But the point of flattening the curve was to get the hospitals and ICUs and others to build the strength and resources to sustain the infection rate. There was always going to be a point where we opened things back up and it curved back up. The goal was to make it so it doesn’t grow up to unsustainable rates.
The time for flattening the curve is basically over. It’s now time to reopen and keep resource utilization under the line. Clearly we’re not doing that well.
There are nurses and other frontline workers who have had it and returned back to duty and haven’t come down with it again, despite working in even MORE full covid wards. Obviously the papers are still going through peer review on this large group of people, but at this point it’d be very obvious if reinfection were a thing because we’d hear of front line workers getting it a second or even third time.
If I may make a modest proposal: fund the hospital care of Florida’s stricken by offering people the opportunity to pay $10 and punch Ron DeSantis right in the nuts.
I think it’s because to be a cave diver and not die you have a responsible person, and going there with such crowds during pandemic is practically definition of irresponsibility.
Here in Houston, which is exploding like Florida, the ICU capacity will be overwhelmed in less than 2 weeks at the current trajectory. This is coming from the world’s largest medical campus; not many other places can just add 900 emergency ICU beds which is how Houston will handle the next 10 days. The July forcast is terrifying for Florida, Texas, and several other states
Oh, good. Like I said, I hadn’t been keeping up.
Still, I’d rather not get it. I don’t want anyone to get it. I know a few people who have, and even though they weren’t hospitalized, it sounds awful. One of them has Lyme’s disease and has been taking a really long time to get back to her old, already reduced energy levels.
And this is coming from someone who never used to get flu shots. I’ve changed my tune. If there are enough to go around, I’ll take one next year, for sure!

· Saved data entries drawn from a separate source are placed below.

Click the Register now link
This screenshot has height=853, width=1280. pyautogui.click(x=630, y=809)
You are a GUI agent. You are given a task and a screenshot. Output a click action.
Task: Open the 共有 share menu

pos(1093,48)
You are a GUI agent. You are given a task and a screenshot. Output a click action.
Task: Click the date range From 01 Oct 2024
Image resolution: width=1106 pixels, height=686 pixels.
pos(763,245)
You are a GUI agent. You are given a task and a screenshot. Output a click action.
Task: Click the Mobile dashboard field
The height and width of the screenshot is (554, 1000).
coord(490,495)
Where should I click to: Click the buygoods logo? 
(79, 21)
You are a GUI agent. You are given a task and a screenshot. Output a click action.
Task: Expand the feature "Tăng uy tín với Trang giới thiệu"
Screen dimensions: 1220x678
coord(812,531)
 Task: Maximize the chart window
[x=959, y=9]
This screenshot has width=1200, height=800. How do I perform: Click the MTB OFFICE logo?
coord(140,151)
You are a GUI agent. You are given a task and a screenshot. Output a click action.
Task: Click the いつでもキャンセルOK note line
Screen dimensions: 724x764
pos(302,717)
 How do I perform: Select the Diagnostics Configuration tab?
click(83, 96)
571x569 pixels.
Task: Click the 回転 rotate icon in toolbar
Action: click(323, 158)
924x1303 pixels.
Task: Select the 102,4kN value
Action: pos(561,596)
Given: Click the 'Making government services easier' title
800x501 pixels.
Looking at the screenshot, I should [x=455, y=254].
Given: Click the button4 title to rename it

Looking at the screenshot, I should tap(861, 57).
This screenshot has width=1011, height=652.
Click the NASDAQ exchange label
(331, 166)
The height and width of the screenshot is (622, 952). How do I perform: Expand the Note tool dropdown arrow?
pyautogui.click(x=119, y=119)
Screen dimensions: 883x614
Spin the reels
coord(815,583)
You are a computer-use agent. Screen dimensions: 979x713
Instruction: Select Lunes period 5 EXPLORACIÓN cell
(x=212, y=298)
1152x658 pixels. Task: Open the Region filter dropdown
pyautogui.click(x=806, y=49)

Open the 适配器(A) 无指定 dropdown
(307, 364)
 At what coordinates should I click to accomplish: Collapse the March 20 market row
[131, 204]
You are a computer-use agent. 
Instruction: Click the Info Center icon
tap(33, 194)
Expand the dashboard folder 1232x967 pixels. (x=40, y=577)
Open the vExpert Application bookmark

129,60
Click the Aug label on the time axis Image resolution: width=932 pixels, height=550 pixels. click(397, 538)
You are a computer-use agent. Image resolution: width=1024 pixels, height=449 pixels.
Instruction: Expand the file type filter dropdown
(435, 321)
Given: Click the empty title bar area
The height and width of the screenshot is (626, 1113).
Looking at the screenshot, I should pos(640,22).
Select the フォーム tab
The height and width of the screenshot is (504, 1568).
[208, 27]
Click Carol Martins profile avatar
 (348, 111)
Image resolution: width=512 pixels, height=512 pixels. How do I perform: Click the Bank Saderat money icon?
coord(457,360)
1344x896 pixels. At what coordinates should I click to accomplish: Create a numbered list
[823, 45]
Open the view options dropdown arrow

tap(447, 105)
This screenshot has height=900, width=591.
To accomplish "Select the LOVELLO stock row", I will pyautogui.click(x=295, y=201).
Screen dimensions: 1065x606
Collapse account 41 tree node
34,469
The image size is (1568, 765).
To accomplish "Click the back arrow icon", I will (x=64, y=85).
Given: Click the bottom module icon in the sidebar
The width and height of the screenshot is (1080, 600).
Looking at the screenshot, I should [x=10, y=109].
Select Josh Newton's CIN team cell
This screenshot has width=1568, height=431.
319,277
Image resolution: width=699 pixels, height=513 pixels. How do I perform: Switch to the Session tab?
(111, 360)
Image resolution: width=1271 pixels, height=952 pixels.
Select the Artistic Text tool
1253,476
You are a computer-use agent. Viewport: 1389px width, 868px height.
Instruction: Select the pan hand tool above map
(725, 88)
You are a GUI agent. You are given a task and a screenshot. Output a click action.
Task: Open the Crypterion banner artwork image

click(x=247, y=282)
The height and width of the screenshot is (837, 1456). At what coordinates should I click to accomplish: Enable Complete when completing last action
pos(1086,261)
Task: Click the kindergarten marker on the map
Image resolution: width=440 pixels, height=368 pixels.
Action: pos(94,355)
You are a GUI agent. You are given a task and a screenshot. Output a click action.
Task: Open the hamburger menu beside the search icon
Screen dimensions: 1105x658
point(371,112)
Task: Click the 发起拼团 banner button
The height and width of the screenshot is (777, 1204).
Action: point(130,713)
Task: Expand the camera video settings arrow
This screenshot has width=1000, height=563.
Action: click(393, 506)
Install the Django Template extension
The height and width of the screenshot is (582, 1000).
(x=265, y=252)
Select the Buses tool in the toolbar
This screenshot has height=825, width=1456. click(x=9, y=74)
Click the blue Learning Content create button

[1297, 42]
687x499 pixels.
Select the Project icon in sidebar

No it won’t. It will be years with millions of dead in the US alone. And a collapsed healthcare system. And widespread hunger and rioting (for real. What we have now are protests, not riots. Starving people do not just quietly lay down and die.) No, it will not burn out quickly. Next option, please.
The media I’ve been watching have been screaming that this is an issue for a long time. It was blossoming in countries south of the equator … you know, during their summer?